By PAT LOGAN
Copley News Service
Q: I am planning to remodel my average-size kitchen so it looks more modern and is more convenient to cook in. Are there any general tips or rules of thumb when it comes to redesigning a kitchen? — Randi H.
A: Whether it is just for when your family is there or when you are entertaining, the kitchen is often the center of activity in most homes. The typical kitchen is also a pass-through area leading to the garage, laundry room, basement or back door.
Contacting an interior designer or just perusing kitchen/bath magazines can provide you with plenty of kitchen decorating ideas, but only you really know your family’s needs. Before you make any definite plans, sit down with all your family members and ask them what they would like in a remodeled kitchen.
Once you have had your family’s input, the two key points to consider are the activities done entirely in the kitchen, such as cooking, eating, washing dishes, entertaining, etc., and traffic patterns through the kitchen. They are often at odds with one another, so expect to make some compromises.
A commonly used kitchen design concept is the kitchen triangle. This refers to the three most often used locations: the refrigerator/freezer, sink and cooktop/range. When cooking, preparing and serving foods, you will spend the majority of your time at or moving back and forth among these three areas.
These areas should form a triangle with no more than 6 feet to 8 feet distance from one to another. The closer to each other they are, the more convenient it is for you. For example, if the range is a long distance from the sink, you may burn yourself carrying a pot to the sink to pour off some boiling water or meat juices.
If you are also replacing all your kitchen cabinets, you will have more flexibility on locating the refrigerator. Since it is the tallest appliance, its location will be limited with the existing cabinets.
Once you think you have it all planned for your cooking and serving convenience, next consider the traffic patterns. You don’t want to have people coming in from the garage with their hands full when you are carrying hot pots to and from the range. Also pay attention to how the refrigerator door will open and don’t forget the additional space needed for the person opening its door.
You will want to have adequate counter space adjacent to each of the three major work areas. Counter space on each side of the range and sink is a must. You can get by with space only on one side of the refrigerator since the opened door blocks access to the other side. A counter width of 16 inches is ideal.
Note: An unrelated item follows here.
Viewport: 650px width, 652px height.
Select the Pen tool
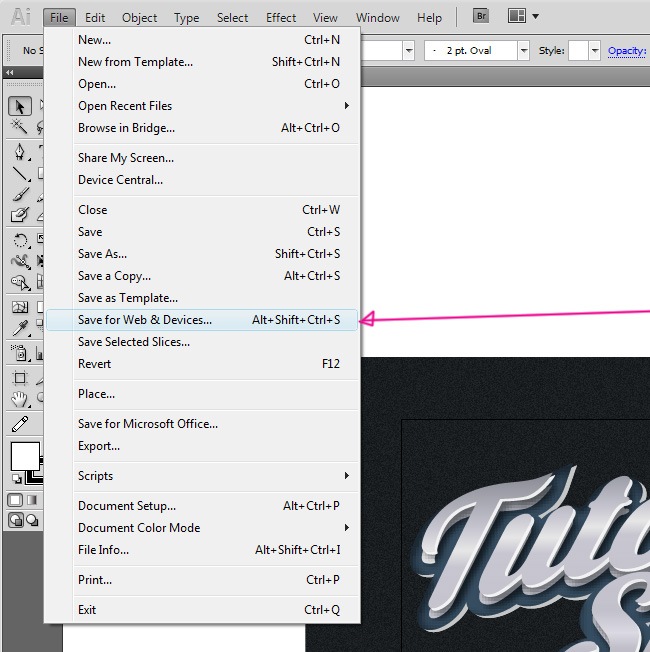(19, 152)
When you have arrived at a reasonable kitchen layout concept, use some graph paper and draw a scale layout of it with all the appliances. This will give you a much better feel for distances and clearance for traffic.
The final consideration is lighting. You will probably want to have fairly intense task lighting over the counter areas near the sink. Some track lighting with halogen bulbs will give the foods a more natural look. Low-intensity up-lighting along the cabinet tops will produce soft reflected light from the ceiling. This is good for entertaining and dining.